As opposed to the patient presented by Shaw and Majzoub4, harboring the same Q52R mutation, our case did not experience severe liver dysfunction. The suspected K/ATP channel malfunctioning in the liver as a result of this mutation might have been expressed only in the case presented by Shaw and Majzoub4 because that baby was born prematurely with perhaps a lower ability to accommodate for this possible liver injury. The phenotype heterogeneity associated with the same mutation is further emphasized by the case presented by Doneray et al.7 Here, a novel missense mutation (p.Q52L) was found at the same deoxyribonucleic acid location (c.155A>T), in an individual with permanent neonatal diabetes that was not accompanied by any neurological finding, and easily responding to sulphonylurea treatment7. The most plausible explanation is that a single switched aminoacid is responsible for a significant change in the three‐dimensional conformation of the channel pore, explaining the phenotype differences between our cases. In the recent article by Babiker et al.8, the Q52R mutation is placed in the very low sulphonylurea responsive group, listed with only one case of successful switch, which is the above presented case (also part of the Exeter FIND database)8. As this successful case of being taken off insulin in a carrier of a KCNJ11 Q52R mutation has already been reported in the published manuscript by Babiker et al.8, this is simply a case report, which provides more clinical details of the management of this case, which would hopefully be of benefit to clinicians managing similar cases in the future.

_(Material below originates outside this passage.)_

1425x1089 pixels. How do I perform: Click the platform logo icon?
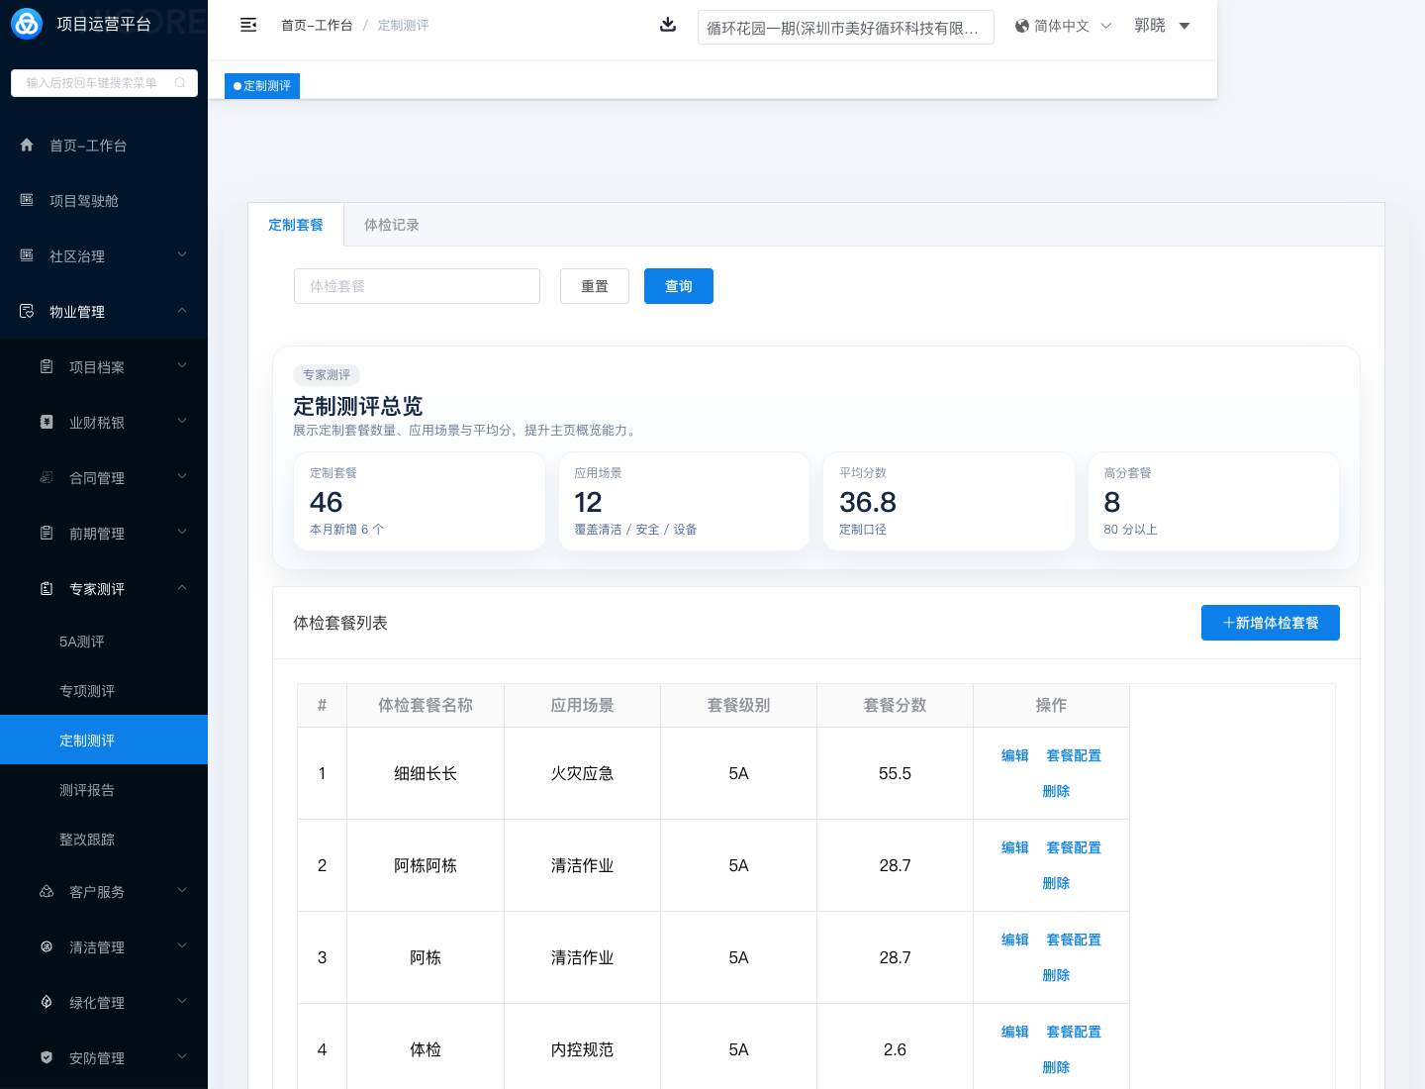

In conclusion, any patient with diabetes onset before age 6 months should be genetically tested, and then submitted to a center with experience in neonatal diabetes management. When faced with a dreadful genetic finding from the laboratory, the physician must never lose hope, as there is clear indication that no matter how low the a priori likelihoods are, each patient has a significant chance of a better treatment. The Q52R mutation seems to have a chance of positive response to glibenclamide administered every 3–6 h instead of the classical 8–12 h, in doses around or above 2.5 mg/kg/day.

Disclosure

The authors declare no conflict of interest.